Provided data:
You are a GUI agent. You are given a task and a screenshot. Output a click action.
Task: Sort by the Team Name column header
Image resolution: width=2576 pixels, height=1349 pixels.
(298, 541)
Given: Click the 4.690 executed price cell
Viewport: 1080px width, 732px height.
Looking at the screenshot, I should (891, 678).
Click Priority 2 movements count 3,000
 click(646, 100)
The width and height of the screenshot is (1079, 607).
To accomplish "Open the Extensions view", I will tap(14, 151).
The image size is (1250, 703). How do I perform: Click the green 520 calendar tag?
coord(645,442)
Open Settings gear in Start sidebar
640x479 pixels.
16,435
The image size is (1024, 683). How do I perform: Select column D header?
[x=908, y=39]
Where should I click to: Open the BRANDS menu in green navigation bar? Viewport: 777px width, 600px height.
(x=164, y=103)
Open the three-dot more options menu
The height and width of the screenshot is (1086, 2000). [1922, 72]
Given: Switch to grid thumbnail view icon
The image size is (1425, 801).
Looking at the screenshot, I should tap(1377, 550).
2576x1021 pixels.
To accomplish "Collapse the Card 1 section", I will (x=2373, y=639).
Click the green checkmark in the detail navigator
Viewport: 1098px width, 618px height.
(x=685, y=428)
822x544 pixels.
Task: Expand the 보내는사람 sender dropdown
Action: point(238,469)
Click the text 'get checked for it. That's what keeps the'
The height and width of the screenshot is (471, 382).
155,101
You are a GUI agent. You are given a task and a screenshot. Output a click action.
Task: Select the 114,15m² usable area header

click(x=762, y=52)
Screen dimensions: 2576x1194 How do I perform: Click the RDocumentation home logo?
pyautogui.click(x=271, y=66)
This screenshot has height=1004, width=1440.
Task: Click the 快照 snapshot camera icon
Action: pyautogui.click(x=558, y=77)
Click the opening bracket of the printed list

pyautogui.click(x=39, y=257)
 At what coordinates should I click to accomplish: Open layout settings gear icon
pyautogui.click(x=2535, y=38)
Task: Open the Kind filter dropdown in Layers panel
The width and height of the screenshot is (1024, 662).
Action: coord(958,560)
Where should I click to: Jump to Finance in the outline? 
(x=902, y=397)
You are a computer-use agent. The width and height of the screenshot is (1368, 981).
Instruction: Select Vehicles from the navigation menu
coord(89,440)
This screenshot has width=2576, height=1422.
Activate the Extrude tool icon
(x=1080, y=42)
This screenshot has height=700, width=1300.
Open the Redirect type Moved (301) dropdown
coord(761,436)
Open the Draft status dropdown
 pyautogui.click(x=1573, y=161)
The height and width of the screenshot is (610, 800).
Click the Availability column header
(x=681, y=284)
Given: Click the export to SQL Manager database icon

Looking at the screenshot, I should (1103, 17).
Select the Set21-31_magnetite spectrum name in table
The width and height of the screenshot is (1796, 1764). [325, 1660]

Exercise directions:
Could you print all of the records above again, word for word and line by line?

Finished task:
You are a GUI agent. You are given a task and a screenshot. Output a click action.
Task: Sort by the Team Name column header
Image resolution: width=2576 pixels, height=1349 pixels.
(298, 541)
Given: Click the 4.690 executed price cell
Viewport: 1080px width, 732px height.
Looking at the screenshot, I should (891, 678).
Click Priority 2 movements count 3,000
 click(646, 100)
The width and height of the screenshot is (1079, 607).
To accomplish "Open the Extensions view", I will tap(14, 151).
The image size is (1250, 703). How do I perform: Click the green 520 calendar tag?
coord(645,442)
Open Settings gear in Start sidebar
640x479 pixels.
16,435
The image size is (1024, 683). How do I perform: Select column D header?
[x=908, y=39]
Where should I click to: Open the BRANDS menu in green navigation bar? Viewport: 777px width, 600px height.
(x=164, y=103)
Open the three-dot more options menu
The height and width of the screenshot is (1086, 2000). [1922, 72]
Given: Switch to grid thumbnail view icon
The image size is (1425, 801).
Looking at the screenshot, I should tap(1377, 550).
2576x1021 pixels.
To accomplish "Collapse the Card 1 section", I will (x=2373, y=639).
Click the green checkmark in the detail navigator
Viewport: 1098px width, 618px height.
(x=685, y=428)
822x544 pixels.
Task: Expand the 보내는사람 sender dropdown
Action: point(238,469)
Click the text 'get checked for it. That's what keeps the'
The height and width of the screenshot is (471, 382).
155,101
You are a GUI agent. You are given a task and a screenshot. Output a click action.
Task: Select the 114,15m² usable area header

click(x=762, y=52)
Screen dimensions: 2576x1194 How do I perform: Click the RDocumentation home logo?
pyautogui.click(x=271, y=66)
This screenshot has height=1004, width=1440.
Task: Click the 快照 snapshot camera icon
Action: pyautogui.click(x=558, y=77)
Click the opening bracket of the printed list

pyautogui.click(x=39, y=257)
 At what coordinates should I click to accomplish: Open layout settings gear icon
pyautogui.click(x=2535, y=38)
Task: Open the Kind filter dropdown in Layers panel
The width and height of the screenshot is (1024, 662).
Action: coord(958,560)
Where should I click to: Jump to Finance in the outline? 
(x=902, y=397)
You are a computer-use agent. The width and height of the screenshot is (1368, 981).
Instruction: Select Vehicles from the navigation menu
coord(89,440)
This screenshot has width=2576, height=1422.
Activate the Extrude tool icon
(x=1080, y=42)
This screenshot has height=700, width=1300.
Open the Redirect type Moved (301) dropdown
coord(761,436)
Open the Draft status dropdown
 pyautogui.click(x=1573, y=161)
The height and width of the screenshot is (610, 800).
Click the Availability column header
(x=681, y=284)
Given: Click the export to SQL Manager database icon

Looking at the screenshot, I should (1103, 17).
Select the Set21-31_magnetite spectrum name in table
The width and height of the screenshot is (1796, 1764). [325, 1660]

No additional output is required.